───── Фрагмент текста

Наутро я пошла на базар, чтобы купить чего-нибудь в дорогу и узнать, каким образом можно выбраться из Дебальцева. Вести были самые неутешительные. В Рубежную можно было добраться только пешком. Надо было избавиться от пшеницы. Оставаться еще на один день для того, чтобы продать ее на базаре, мне не хотелось. Помогла хозяйка. Она нашла мне покупателя среди своих соседей. Это был прижимистый старик. Взял он ее очень дешево, раза в три дешевле, чем за нее можно было взять на базаре. И все-таки, когда я уже совсем уходила, он догнал меня и потребовал, чтобы я вернула еще часть денег на том основании, что зерно пахнет дымом. А ведь я его предупредила об этом, и он, торгуясь, обнюхивал чуть ли не каждое зерно. Я отдала ему то, что он требовал, и только мысль о детях удержала меня от того, чтобы не швырнуть ему в лицо все деньги.

Этот последний переход до Рубежной был для меня самым мучительным. Думаю, что у меня к физической усталости примешалось тяжелое душевное состояние. Было потрачено столько сил и энергии, столько пережито, и все это для того, чтобы, уйдя из Рубежной 8 июля, вернуться в нее в конце сентября. Вернуться в город, занятый немцами, потеряв ребенка, мужа, все вещи, а следовательно, и средства к существованию.

По ночам мне не спалось, и я почти молилась: «Господи! Сделай так, чтобы в Рубежной был Петя, чтобы у меня там оказался угол, из которого бы никто не мог меня выгнать, и мне никуда не нужно будет уходить». Как я в это время завидовала всем оседлым людям, у которых был свой дом, своя семья.

Помню, как в Лисичанске, измученные крутым подъемом, мы свалились у какого-то дома под чахлым деревцем. Из дома вышел немец и швырнул к моим ногам маленький сверток в газете. Дети кинулись. Там оказался черствый, заплесневевший бутерброд. Было очень унизительно и гадко. Но дети были готовы поссориться, и я разделила его между ними. Следующая ночевка была в Шахтострое, в нескольких километрах от Рубежной. Переночевав, мы утром подошли к месту, откуда видна была Рубежная, расположенная в долине за Донцом. Ребята радовались. Глаза Андрея сияли. Близился конец пути, а, главное, мы возвращались в свой город. Мне же было ни радостно, ни спокойно. Часам к девяти мы подошли к мосту. За ним был завод, начиналась Рубежная. Сергей прыгал у меня на плечах и почти пел: «Абежная! Наш папа там!». Оказалось, «устами младенца глаголет истина».

В Рубежной был Петя, была комната. И это было счастье…[2]

Примечания

[1] В архиве семьи Ершовых бережно хранятся воспоминания мамы Андрея Петровича, Татьяны Константиновны Малининой, о первых днях войны. Написанные с не-сомненным литературным талантом, эти записки читаются с живым интересом. Публикуются в сокращении.

──────────
───── Записи набора данных

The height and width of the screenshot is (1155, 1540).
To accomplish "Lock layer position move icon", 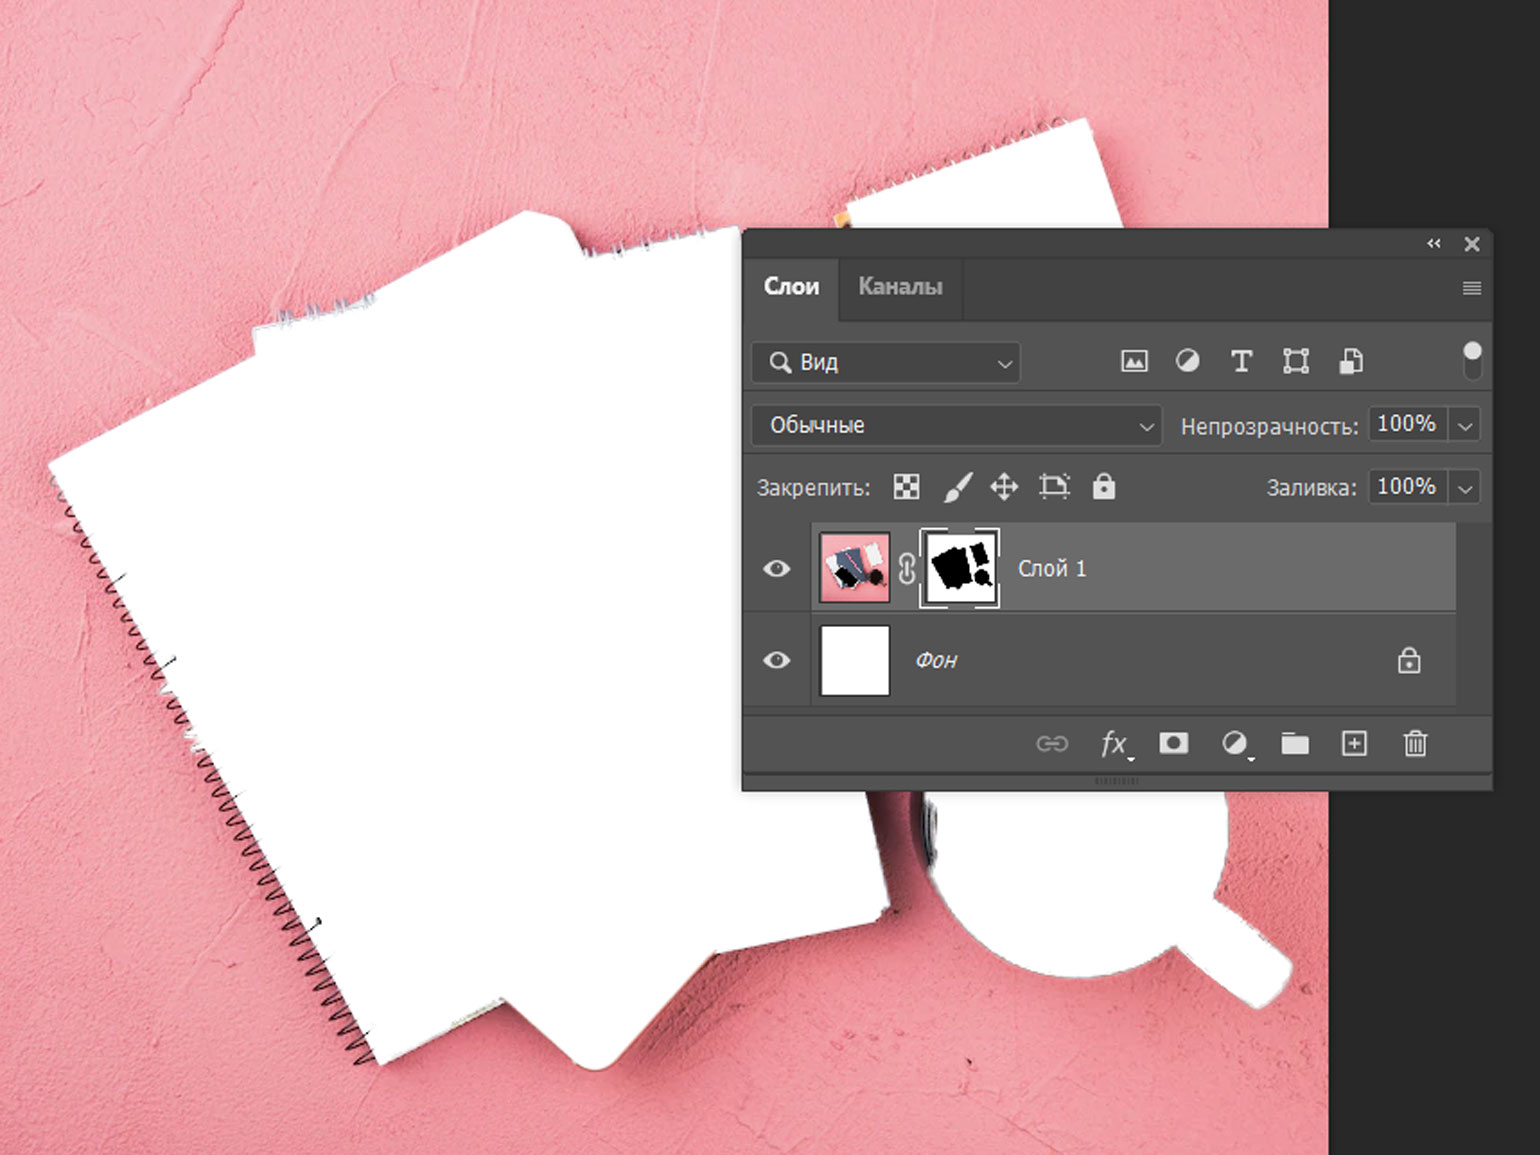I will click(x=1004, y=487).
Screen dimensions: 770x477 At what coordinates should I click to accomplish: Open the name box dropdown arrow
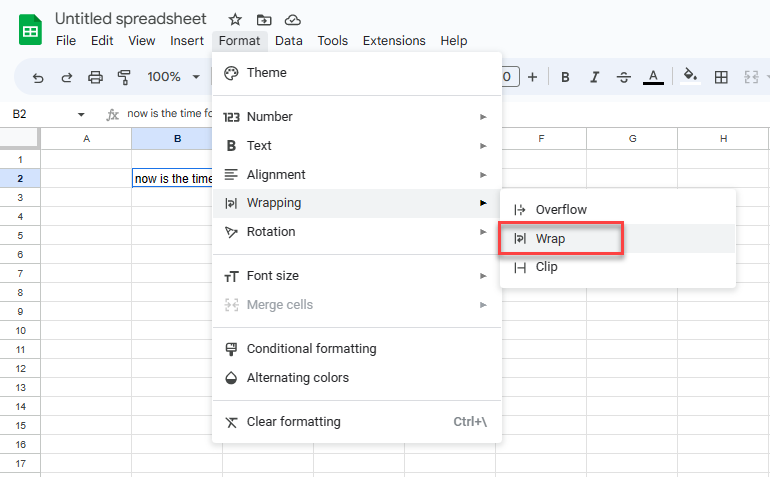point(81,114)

──────────
───── Записи набора данных

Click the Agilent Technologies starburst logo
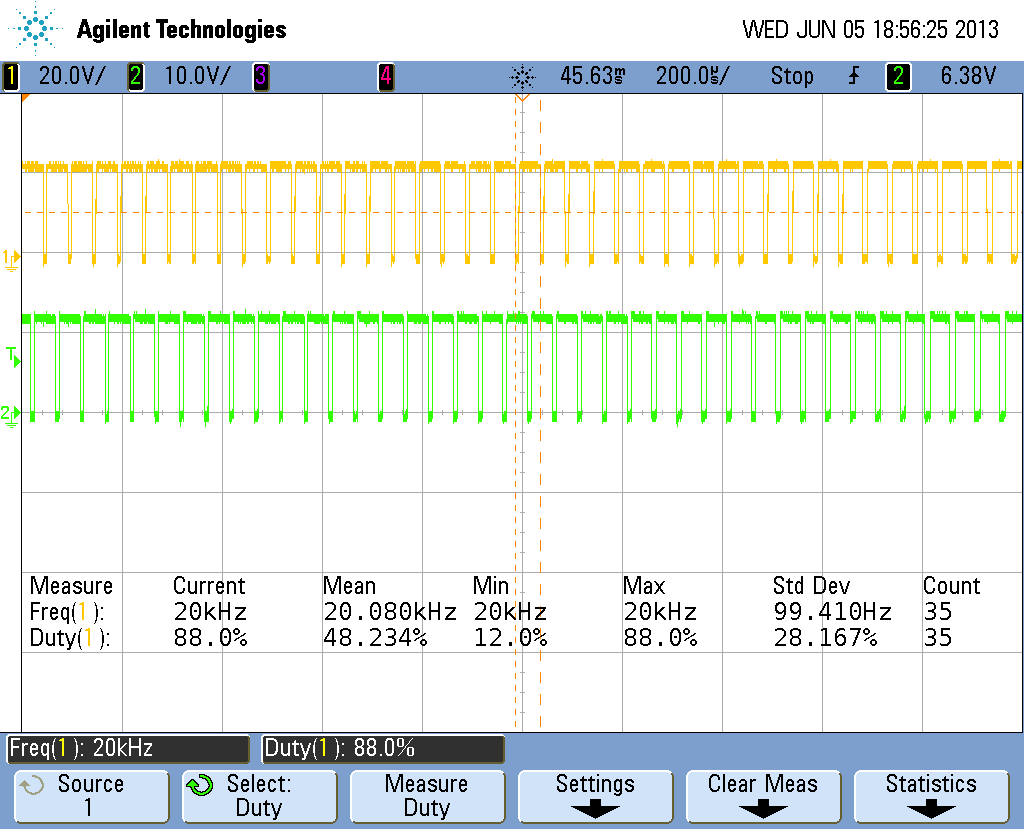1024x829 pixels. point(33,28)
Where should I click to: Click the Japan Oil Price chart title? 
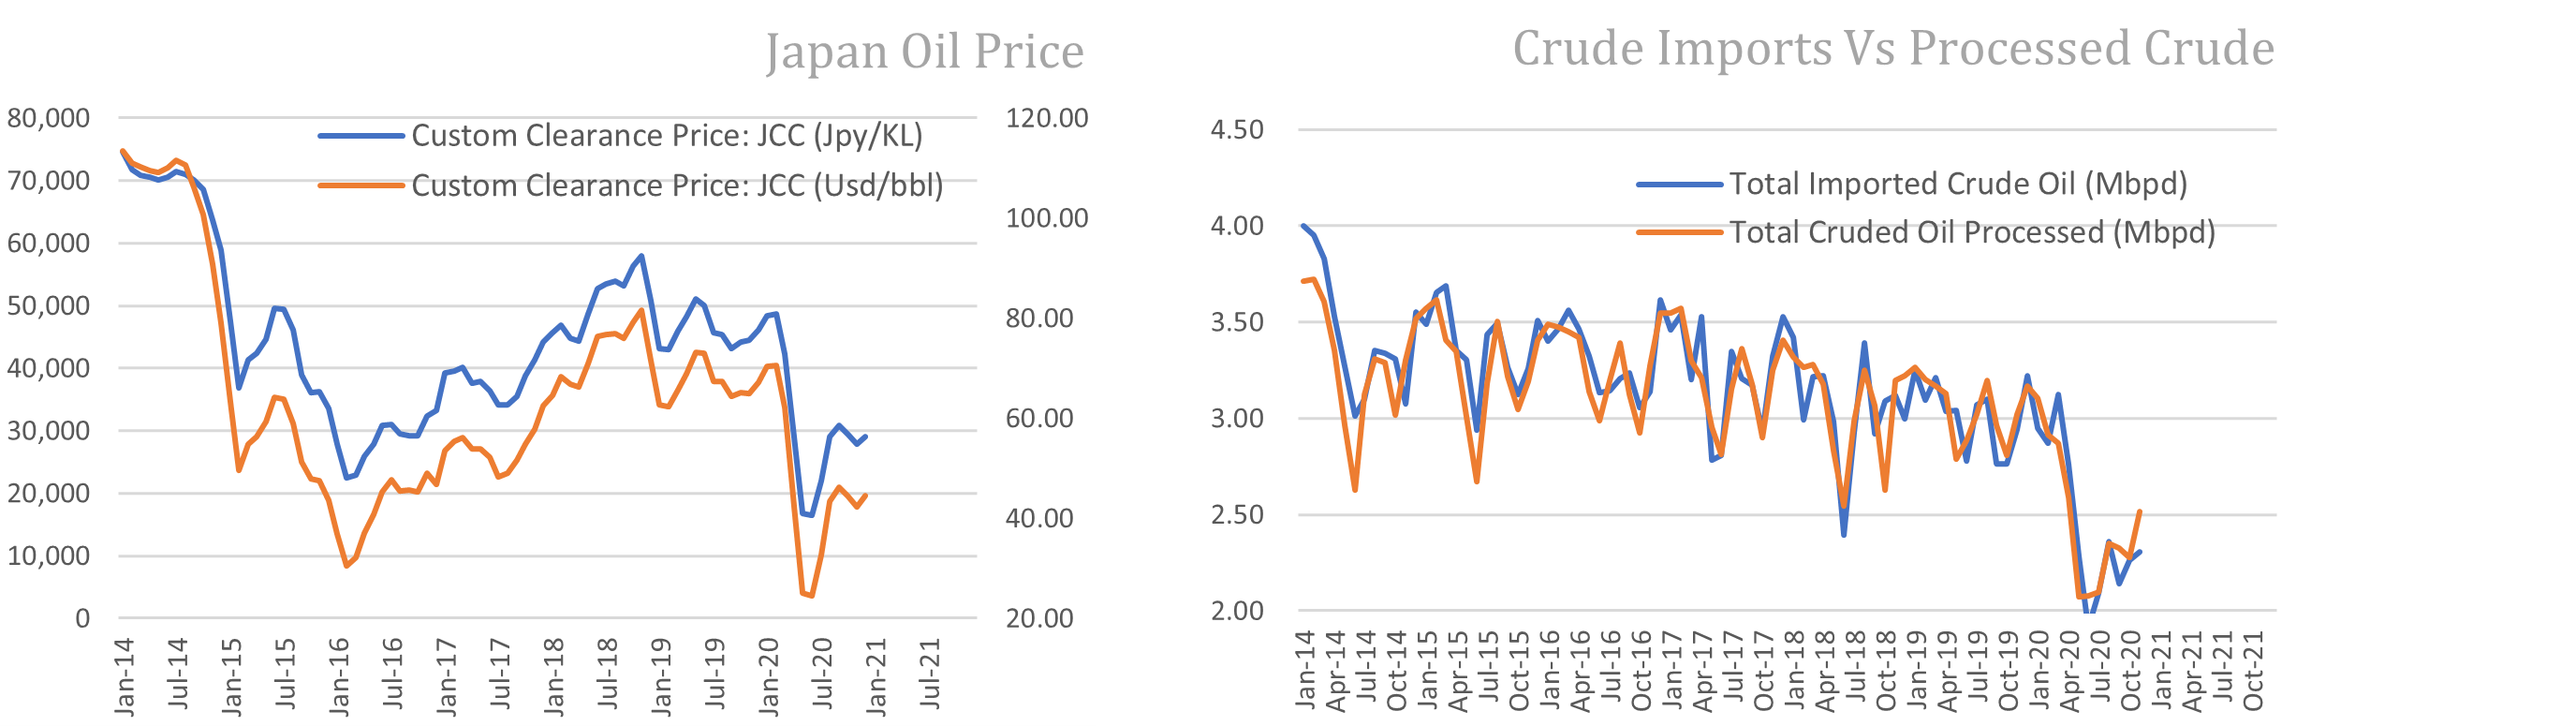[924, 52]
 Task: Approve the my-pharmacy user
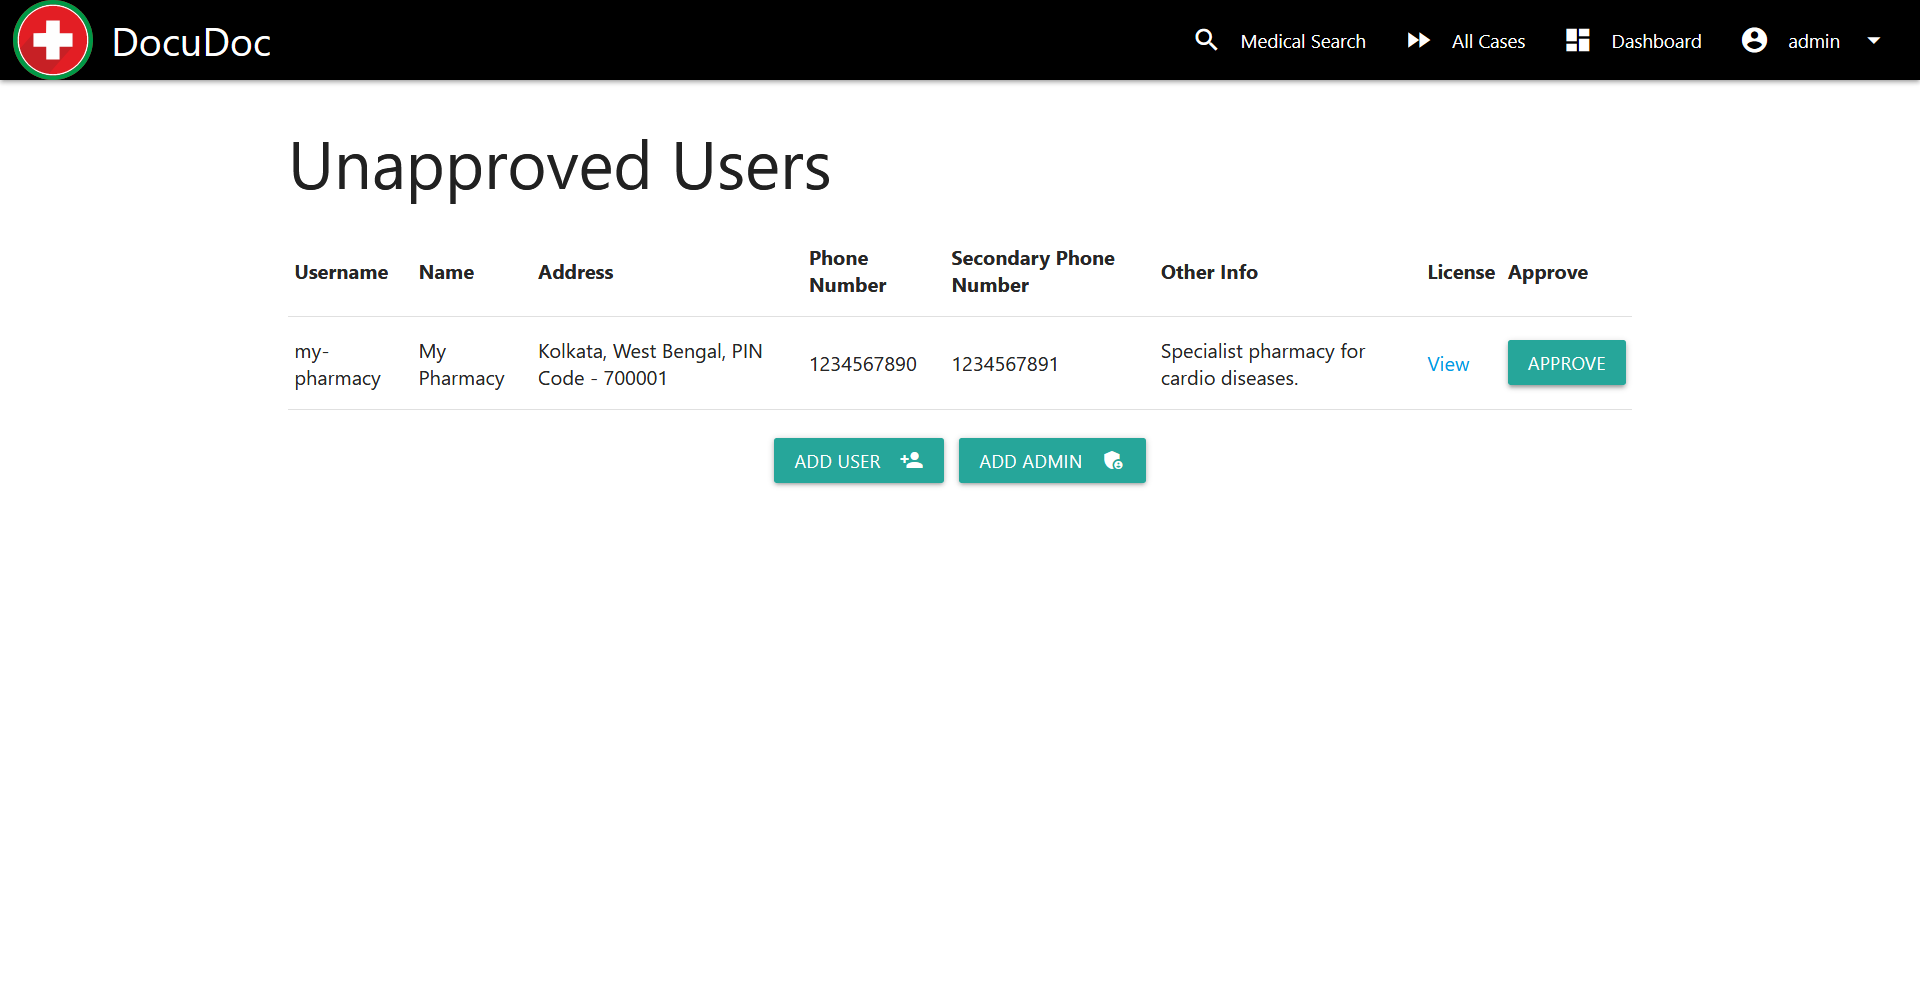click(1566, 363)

──────────

▸ Задание
Перепишите отрывок из воспоминаний от слов «В Рубежной был Петя, была» до слов «Публикуются в сокращении.» включительно, заменив «комната» на «квартира».

▸ Готовое решение
В Рубежной был Петя, была квартира. И это было счастье…[2]

Примечания

[1] В архиве семьи Ершовых бережно хранятся воспоминания мамы Андрея Петровича, Татьяны Константиновны Малининой, о первых днях войны. Написанные с не-сомненным литературным талантом, эти записки читаются с живым интересом. Публикуются в сокращении.